La réglementation en consultation dans les prochains jours
Dans une interview à Konbini, Emmanuel Macron a indiqué au lendemain de l'audience du Tribunal de Rennes qu'il soutenait la préfète qui cherchait à faire respecter la loi. Mais il a donné raison au maire sur ses motivations. "Nous devons aller vers un encadrement des zones d'épandages des pesticides (…). Il y a des conséquences sur la santé publique", a déclaré le président, ajoutant "c'est à nous de réussir maintenant à changer la loi". Lors de la discussion de la loi Egalim courant 2018, le gouvernement avait pourtant refusé des mesures trop restrictives, privilégiant une approche volontaire à travers l'adoption d'une charte d'engagements. "La charte riverain sur les phytos que nous déployons sur le terrain est l'illustration concrète du dialogue auquel nous croyons", a redit ce mardi Christiane Lambert, présidente de la FNSEA.

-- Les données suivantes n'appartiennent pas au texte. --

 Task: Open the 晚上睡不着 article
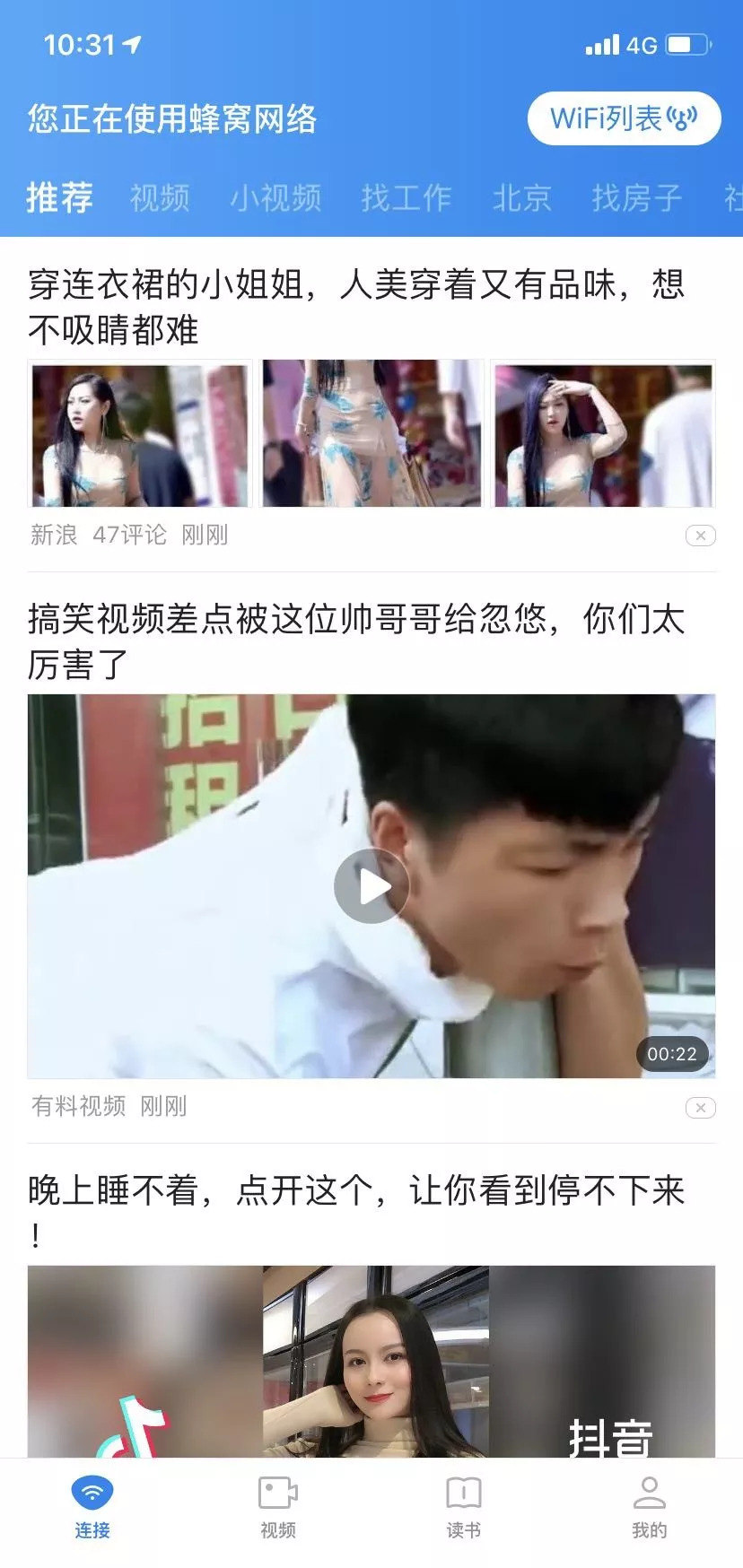click(355, 1191)
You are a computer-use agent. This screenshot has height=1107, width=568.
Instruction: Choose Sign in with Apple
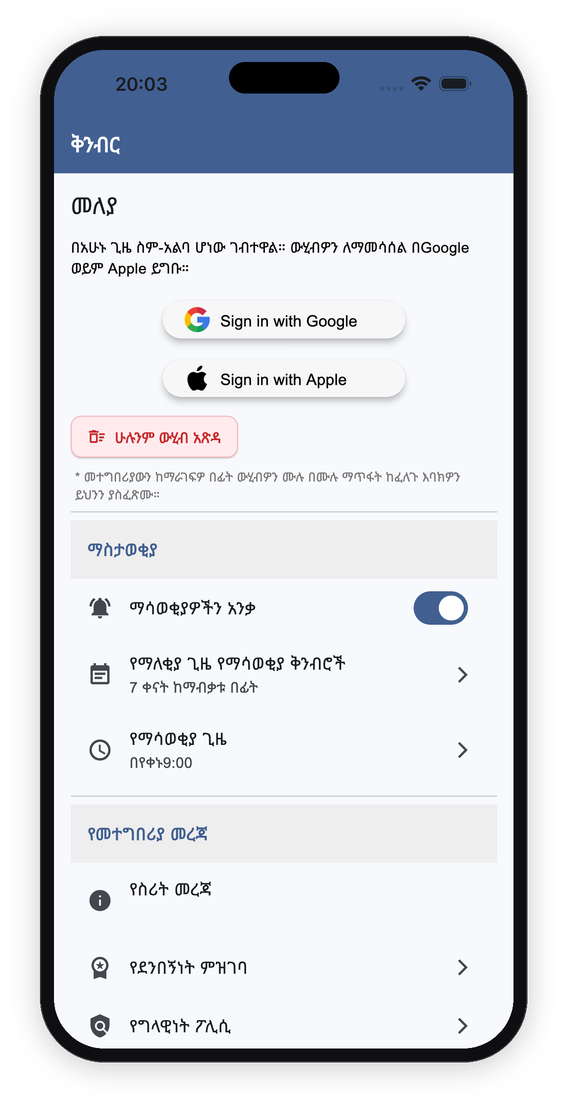coord(284,379)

Il n'en reste pas moins que l'annulation de l'arrêté ministériel par le Conseil d'Etat et le changement d'approche du président de la République annoncent un renforcement de la réglementation, si ce n'est de la loi. Interrogée sur France Inter ce mardi 27 août, la ministre de la Transition écologique Elisabeth Borne a annoncé la mise en consultation dans les prochains jours d'une réglementation qui "intègrera une interdiction d'épandage à trop grande proximité des maisons". Cette réglementation nationale pourra être adaptée "dans des chartes locales s'il y a des conditions particulières", a précisé la ministre.
S'appuyant sur deux rapports d'expertise réalisés par l'Anses et les inspections des ministères de l'Agriculture, de l'Ecologie et de la Santé, le gouvernement avait présenté en juin le projet de réglementation aux parties prenantes. Les projets de décret et d'arrêté prévoyaient la mise en place de zones non traitées de 5 à 10 mètres de large, combinés avec d'autres mesures de réduction des dérives. Le projet fait "l'objet de consultation avec l'ensemble des parties prenantes", indique la députée LReM Laurence Maillart-Méhaignerie. Il devrait permettre de prévoir une distance minimale entre les zones d'habitation et l'épandage "en fonction de la toxicité des produits utilisés", précise la parlementaire.